My plan for providing affordable housing and ending homelessness

Part 1 – Emergency Homeless Shelter Placement

Instead of heading to a centralized intake center for assignment to a hotel, displaced families and individuals would visit faith-based organizations in their own area for placement locally. Many churches and not-for-profits are interested in providing immediate, short-term housing as part of their missions. Let’s remove the barriers which prevent them from providing services. Congregations tend to come together to foster caring and supportive environments, and provide safe, secure places for people in need in a much better way than the government, which up to this point has left the homeless languishing in dangerous shelters and hotels.

Part 2 – Community Advisory Board

The board would be comprised of local residents who have expertise in fields such as law, social work, financial advisement, human resources and home improvement. They would administer to the currently homeless as well as those threatened with homelessness by offering services like resume writing, job placement, mental health referrals, legal assistance, substance abuse counseling and repairs to homes, with the ability to hire outside help when necessary.

Part 1 and Part 2 could be funded for a lot less money than we are throwing at hotels and not-for-profit providers right now. A strong support system is what is needed in order to break the cycle of homelessness plaguing our communities.
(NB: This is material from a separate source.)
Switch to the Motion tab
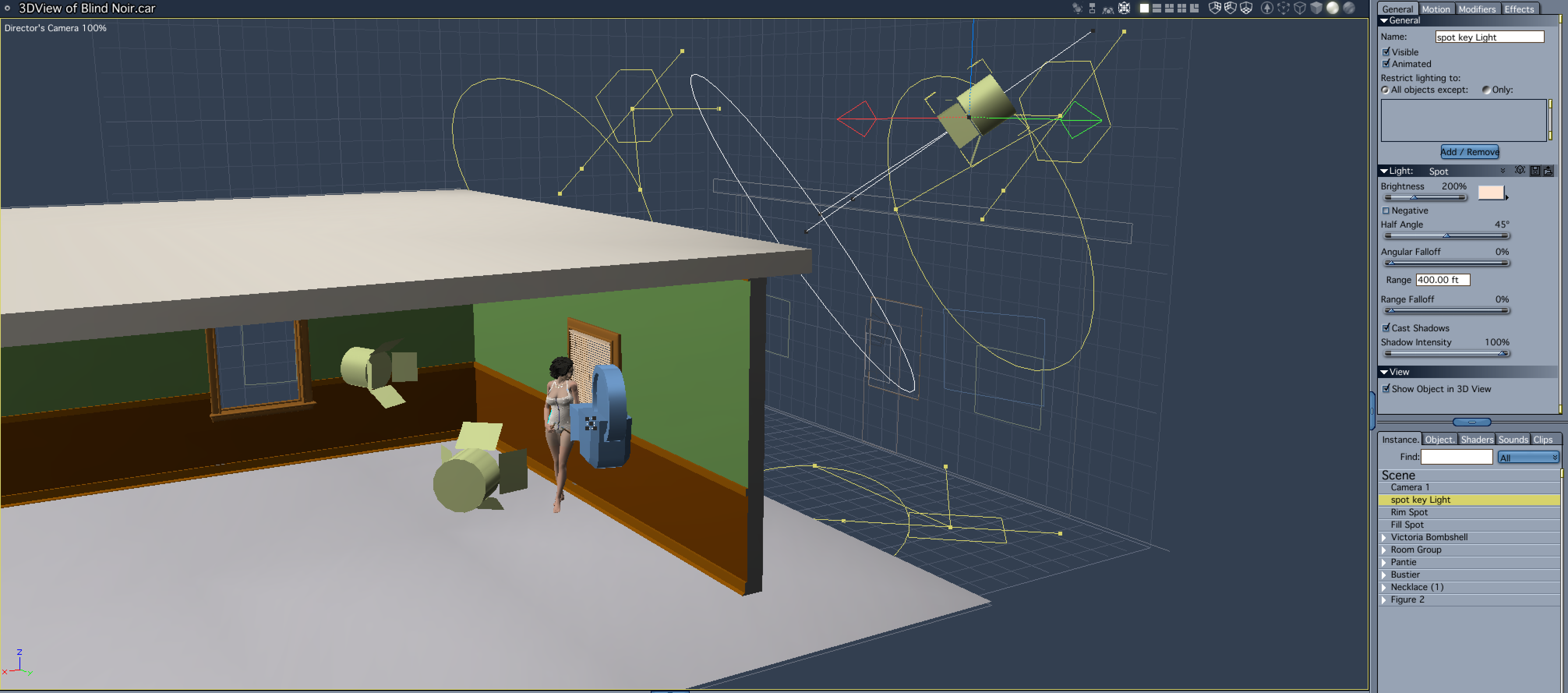Image resolution: width=1568 pixels, height=693 pixels. 1436,9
Part 3 – Mandatory Affordability as Part of As-of-Right Zoning

Developers currently get “bonus” height or bulk allowances for offering to include affordable housing in their projects. But this housing often is not permanently affordable and it is only offered to those developers seeking to build out-of-context. In order for affordable housing to work, it needs to be a mandatory part of as-of-right zoning.
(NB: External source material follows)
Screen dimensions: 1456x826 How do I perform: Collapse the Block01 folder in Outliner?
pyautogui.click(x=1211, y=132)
• Areas at high risk of gentrification (generally that are zoned R6 or higher)
• At least 15% of units in new construction projects will be reserved for low-income families or individuals. If units targeted middle income families, the requirement would be 25%. If supportive housing is provided instead the requirement would be 10% of units.


• 100% affordable units for households at or below 60% of the local area median income, calculated based on zip code or community district rather than current formula based on the greater NYC region.


• Families, including families with children and intergenerational households
• Tenants on fixed incomes such as seniors and disabled
• Households experiencing or at imminent risk of homelessness

Part 3 would require a zoning text change be adopted by the City Council after community board and City Planning Commission review.